Nyingma Buddhist monastery in Pema Gatshel, Bhutan

Yongla Monastery is a Nyingma Buddhist monastery in Pema Gatshel in Bhutan and is located at Yongla on top of a mountain and is seen when one goes through the national highway linking Samdrup Jongkhar and Pema Gatshel.

== Legend ==
Although Yongla Goenpa was founded by Yongla Lam Dorji in 1736 but the monastery was originally founded by Kheydrup Jigme Kundel in the 18th century. Kheydrup Jigme Kundel was instructed by Jigme Lingpa to find a destination that resembled that of Tsari in Tibet which looked like a ritual dagger (Phurpa). This was a move to spread the teaching of Jigme Lingpa. Jigme Kuendel reportedly travelled from Tibet through Bumthang looking for the destined place until he reached the present day Yongla accompanied by Khandro Dechen Gyalmo. When he asked the Khandro if this was the place prophesied by his master, the Khandro said, ‘Yong Yong’, meaning ‘Yes, Yes’, thus the place was named Yongla. Jigme Kuendel then meditated in this place and spread his teachings and then built a meditation center at the place.
A nunnery was also built at the same place due to increase in popularity of Kuendel's teaching.
The Lhakhang that is seen now was built around the 1980s and a total of 16 successive Lams have served as the abbot of Yongla Gonpa.

== Renovation ==
The Yongla monastery was severely damaged due to 6.1 magnitude that struck the country on 21 September 2009 and was then renovated when King Jigme Khesar Namgyel Wangchuck when he visited the monastery following the earthquake. The reconstruction began in 2012 and it was restored to its former glory in 2019.

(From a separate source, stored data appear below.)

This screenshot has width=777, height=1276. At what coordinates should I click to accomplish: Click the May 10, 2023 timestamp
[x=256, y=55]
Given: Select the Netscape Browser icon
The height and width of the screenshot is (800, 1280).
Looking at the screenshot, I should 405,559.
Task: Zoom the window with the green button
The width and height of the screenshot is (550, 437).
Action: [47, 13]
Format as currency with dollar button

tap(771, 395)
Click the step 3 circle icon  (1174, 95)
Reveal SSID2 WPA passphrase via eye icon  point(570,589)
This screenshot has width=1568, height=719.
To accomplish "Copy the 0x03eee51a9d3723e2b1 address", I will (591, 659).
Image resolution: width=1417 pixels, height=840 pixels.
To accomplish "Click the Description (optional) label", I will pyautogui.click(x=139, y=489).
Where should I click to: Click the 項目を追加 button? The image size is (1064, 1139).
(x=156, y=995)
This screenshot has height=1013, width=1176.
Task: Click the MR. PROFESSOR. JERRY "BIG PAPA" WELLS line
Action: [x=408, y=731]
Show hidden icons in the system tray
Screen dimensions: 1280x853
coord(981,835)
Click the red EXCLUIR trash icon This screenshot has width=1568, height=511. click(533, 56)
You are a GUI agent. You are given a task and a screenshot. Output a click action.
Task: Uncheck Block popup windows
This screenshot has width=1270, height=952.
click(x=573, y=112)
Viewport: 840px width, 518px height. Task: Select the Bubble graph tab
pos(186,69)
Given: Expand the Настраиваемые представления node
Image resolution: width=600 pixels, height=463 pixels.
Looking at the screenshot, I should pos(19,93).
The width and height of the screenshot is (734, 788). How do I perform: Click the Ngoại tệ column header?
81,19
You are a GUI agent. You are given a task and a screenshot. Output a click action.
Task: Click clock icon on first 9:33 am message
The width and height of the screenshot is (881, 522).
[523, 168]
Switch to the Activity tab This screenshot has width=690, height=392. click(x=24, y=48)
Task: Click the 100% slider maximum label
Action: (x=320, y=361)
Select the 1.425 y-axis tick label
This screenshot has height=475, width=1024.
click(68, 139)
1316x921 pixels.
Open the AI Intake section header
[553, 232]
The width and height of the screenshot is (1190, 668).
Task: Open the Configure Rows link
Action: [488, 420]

== Yongla Phurpai Drubchen ==
The Drupchhen festival was initiated by Kheydrup Jigme Kuendrol in the 18th century. However, the festival was lost until 1960s when it was reinstated by Lam Sonam Zangpo. The annual Phurpai Drubchen is conducted by the Pema Gatshel Rabdey in September and lasts for ten days. On the final day, the devotees receive blessings from the sacred relic of Phurpa.